[Start of Attachment]

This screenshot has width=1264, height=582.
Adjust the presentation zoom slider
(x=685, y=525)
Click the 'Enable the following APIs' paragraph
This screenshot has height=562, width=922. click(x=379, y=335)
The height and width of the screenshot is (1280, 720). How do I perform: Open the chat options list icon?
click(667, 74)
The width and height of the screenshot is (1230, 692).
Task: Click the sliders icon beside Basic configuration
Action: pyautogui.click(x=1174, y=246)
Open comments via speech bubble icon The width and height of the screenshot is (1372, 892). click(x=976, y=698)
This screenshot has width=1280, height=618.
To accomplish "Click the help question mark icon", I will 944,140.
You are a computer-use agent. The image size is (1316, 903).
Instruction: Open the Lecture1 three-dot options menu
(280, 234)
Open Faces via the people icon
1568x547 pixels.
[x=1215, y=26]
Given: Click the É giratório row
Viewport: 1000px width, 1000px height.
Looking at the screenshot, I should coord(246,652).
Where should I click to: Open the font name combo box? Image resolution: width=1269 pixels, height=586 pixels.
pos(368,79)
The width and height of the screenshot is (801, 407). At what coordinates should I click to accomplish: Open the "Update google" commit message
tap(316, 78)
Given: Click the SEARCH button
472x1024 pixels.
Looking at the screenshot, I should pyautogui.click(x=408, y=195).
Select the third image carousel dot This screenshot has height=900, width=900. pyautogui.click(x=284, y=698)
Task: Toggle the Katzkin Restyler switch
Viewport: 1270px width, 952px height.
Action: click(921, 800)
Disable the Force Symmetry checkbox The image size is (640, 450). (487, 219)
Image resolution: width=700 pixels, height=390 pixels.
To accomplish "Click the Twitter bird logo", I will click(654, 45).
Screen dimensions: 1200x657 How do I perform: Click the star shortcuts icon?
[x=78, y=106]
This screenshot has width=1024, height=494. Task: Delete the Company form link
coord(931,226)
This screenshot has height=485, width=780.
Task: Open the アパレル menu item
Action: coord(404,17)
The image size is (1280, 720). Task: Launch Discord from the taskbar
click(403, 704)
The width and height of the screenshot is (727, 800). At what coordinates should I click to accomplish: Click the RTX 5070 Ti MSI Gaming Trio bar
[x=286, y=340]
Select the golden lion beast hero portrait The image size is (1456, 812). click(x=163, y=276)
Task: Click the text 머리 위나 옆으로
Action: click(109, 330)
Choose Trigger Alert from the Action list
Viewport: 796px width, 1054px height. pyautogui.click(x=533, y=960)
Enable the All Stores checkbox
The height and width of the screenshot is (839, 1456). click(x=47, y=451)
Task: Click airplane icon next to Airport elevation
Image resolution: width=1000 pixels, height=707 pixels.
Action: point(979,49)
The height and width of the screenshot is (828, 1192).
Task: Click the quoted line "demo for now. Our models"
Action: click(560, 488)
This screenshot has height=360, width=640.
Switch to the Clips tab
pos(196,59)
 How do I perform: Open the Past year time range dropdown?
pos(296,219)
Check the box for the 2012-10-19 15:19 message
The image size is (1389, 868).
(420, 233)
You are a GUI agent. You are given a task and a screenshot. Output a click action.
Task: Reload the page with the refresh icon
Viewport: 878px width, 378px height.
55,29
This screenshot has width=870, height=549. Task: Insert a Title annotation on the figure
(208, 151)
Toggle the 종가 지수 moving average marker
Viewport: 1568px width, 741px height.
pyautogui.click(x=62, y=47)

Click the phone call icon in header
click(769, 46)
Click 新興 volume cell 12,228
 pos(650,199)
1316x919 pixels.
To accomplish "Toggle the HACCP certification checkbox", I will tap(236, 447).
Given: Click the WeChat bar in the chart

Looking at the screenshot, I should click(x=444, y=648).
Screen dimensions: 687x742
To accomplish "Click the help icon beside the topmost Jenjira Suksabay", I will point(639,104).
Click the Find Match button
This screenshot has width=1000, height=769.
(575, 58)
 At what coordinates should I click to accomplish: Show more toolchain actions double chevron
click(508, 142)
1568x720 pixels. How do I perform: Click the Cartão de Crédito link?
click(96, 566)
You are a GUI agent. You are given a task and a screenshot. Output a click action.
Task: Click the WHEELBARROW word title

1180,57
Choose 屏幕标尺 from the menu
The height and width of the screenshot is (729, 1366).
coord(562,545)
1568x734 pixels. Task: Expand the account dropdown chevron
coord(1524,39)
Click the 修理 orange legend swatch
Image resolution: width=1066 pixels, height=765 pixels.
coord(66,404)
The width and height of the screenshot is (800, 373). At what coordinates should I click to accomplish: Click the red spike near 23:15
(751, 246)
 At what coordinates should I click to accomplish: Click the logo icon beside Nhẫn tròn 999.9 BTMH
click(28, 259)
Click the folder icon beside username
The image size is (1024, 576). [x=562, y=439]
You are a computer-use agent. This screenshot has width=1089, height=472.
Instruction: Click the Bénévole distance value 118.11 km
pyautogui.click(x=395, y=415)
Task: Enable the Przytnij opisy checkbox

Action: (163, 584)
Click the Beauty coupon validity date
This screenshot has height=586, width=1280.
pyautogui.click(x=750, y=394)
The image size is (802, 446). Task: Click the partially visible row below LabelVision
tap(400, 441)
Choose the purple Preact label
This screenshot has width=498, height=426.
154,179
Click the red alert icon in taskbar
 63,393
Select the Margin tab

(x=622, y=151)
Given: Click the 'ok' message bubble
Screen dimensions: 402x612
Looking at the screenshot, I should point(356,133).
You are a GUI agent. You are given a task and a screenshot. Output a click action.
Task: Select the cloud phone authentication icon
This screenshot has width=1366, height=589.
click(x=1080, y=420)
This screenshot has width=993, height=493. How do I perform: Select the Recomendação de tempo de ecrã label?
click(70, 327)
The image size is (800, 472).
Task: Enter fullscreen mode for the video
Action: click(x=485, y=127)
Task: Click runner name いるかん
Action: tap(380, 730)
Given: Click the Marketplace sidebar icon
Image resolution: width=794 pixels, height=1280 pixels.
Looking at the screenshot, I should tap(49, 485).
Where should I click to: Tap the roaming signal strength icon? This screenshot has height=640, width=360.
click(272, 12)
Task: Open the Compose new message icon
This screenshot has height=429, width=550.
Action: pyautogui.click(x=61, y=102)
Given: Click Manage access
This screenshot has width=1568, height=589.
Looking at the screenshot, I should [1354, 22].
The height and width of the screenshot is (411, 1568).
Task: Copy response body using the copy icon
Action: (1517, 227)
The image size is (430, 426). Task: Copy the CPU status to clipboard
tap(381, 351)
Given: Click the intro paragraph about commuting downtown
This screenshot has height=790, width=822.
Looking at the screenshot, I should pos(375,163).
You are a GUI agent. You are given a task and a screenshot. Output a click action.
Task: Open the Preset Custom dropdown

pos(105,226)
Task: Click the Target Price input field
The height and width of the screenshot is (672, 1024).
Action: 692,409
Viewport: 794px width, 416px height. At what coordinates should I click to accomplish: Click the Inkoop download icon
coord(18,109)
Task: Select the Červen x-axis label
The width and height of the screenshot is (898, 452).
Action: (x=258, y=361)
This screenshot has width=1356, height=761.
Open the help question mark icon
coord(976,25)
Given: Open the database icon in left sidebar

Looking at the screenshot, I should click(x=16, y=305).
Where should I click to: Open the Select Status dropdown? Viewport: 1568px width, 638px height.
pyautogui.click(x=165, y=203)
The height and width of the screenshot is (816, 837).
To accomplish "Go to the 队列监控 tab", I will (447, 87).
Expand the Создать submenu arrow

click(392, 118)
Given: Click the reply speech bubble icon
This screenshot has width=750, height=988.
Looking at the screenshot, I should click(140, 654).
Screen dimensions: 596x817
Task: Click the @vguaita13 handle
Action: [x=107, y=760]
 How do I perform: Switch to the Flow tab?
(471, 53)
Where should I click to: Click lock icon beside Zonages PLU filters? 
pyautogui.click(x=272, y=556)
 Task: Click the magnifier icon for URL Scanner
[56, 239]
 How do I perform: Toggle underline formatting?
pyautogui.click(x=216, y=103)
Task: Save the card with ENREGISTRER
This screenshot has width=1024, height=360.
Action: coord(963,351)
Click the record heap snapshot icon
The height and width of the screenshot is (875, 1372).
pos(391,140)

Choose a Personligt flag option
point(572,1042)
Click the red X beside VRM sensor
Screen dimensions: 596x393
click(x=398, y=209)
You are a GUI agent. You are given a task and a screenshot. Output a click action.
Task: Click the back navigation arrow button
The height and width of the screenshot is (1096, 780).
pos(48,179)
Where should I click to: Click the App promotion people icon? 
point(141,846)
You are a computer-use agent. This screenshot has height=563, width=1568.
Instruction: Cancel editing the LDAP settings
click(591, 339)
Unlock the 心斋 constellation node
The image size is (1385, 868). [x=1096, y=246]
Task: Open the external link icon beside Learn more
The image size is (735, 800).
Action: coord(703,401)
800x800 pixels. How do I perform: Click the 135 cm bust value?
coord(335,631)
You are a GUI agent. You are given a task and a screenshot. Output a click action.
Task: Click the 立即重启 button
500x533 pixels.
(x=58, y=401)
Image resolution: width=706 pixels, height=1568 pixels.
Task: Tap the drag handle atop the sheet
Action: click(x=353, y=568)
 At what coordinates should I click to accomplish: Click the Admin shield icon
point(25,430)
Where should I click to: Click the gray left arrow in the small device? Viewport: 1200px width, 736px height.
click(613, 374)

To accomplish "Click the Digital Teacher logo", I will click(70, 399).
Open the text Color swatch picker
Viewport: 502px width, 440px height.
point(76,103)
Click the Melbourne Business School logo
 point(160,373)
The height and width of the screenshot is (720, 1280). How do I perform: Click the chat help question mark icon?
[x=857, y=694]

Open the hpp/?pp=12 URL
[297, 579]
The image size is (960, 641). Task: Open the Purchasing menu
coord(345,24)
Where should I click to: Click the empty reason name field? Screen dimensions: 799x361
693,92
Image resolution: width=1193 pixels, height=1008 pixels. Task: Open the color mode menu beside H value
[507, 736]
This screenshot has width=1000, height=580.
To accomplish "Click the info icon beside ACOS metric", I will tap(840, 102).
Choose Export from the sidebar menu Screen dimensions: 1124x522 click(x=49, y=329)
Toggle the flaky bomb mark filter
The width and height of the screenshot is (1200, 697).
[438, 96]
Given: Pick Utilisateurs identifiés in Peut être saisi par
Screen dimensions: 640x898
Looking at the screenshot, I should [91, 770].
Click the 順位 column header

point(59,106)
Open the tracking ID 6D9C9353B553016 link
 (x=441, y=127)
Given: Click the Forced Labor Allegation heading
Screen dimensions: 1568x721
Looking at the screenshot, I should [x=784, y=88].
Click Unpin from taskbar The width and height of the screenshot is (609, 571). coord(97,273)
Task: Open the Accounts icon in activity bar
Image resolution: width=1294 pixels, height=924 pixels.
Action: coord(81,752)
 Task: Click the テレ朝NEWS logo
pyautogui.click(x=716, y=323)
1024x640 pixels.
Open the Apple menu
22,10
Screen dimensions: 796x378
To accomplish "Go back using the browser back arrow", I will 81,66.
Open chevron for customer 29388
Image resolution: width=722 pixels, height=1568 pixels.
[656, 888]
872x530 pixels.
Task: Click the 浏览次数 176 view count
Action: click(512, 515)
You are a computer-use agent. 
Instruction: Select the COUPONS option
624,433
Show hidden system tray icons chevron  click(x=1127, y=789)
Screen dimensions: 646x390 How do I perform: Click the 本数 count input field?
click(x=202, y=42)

[End of Attachment]

# [Work to complete]
Take from the listing every line in which the word "with" appears.

# [Task response]
Task: Reload the page with the refresh icon
Task: Save the card with ENREGISTRER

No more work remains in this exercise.